Collected data:
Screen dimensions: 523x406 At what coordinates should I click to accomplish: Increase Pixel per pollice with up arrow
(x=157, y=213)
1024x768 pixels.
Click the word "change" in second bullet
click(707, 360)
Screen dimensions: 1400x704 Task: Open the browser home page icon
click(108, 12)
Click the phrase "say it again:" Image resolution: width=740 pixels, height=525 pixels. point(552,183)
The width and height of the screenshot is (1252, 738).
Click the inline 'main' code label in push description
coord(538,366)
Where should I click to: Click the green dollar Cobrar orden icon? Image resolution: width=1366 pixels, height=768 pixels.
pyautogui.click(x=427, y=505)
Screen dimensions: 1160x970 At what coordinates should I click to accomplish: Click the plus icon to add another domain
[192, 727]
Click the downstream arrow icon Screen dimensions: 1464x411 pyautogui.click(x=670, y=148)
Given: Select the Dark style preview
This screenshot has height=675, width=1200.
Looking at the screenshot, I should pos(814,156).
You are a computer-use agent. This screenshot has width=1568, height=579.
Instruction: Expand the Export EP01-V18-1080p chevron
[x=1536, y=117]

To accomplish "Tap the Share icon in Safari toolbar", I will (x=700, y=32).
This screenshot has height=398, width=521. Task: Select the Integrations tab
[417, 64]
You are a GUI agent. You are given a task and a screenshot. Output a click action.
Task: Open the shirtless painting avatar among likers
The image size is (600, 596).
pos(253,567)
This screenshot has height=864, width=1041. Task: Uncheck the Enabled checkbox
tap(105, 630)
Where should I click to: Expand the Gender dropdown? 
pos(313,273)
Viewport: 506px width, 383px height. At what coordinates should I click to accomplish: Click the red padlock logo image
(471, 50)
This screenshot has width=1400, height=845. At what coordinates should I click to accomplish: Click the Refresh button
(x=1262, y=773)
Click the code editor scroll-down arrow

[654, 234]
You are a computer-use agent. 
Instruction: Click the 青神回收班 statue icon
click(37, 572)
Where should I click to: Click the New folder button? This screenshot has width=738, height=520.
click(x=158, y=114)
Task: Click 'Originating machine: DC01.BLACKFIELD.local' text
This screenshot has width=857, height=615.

§ **Task requirements**: Copy range, inclusive: the line holding "This screenshot has height=675, width=1200." to the line holding "You are a GUI". Reproduce exactly those lines of the records above and no others.

§ **Exercise solution**:
This screenshot has height=675, width=1200.
Looking at the screenshot, I should pos(814,156).
You are a computer-use agent. This screenshot has width=1568, height=579.
Instruction: Expand the Export EP01-V18-1080p chevron
[x=1536, y=117]

To accomplish "Tap the Share icon in Safari toolbar", I will (x=700, y=32).
This screenshot has height=398, width=521. Task: Select the Integrations tab
[417, 64]
You are a GUI agent. You are given a task and a screenshot. Output a click action.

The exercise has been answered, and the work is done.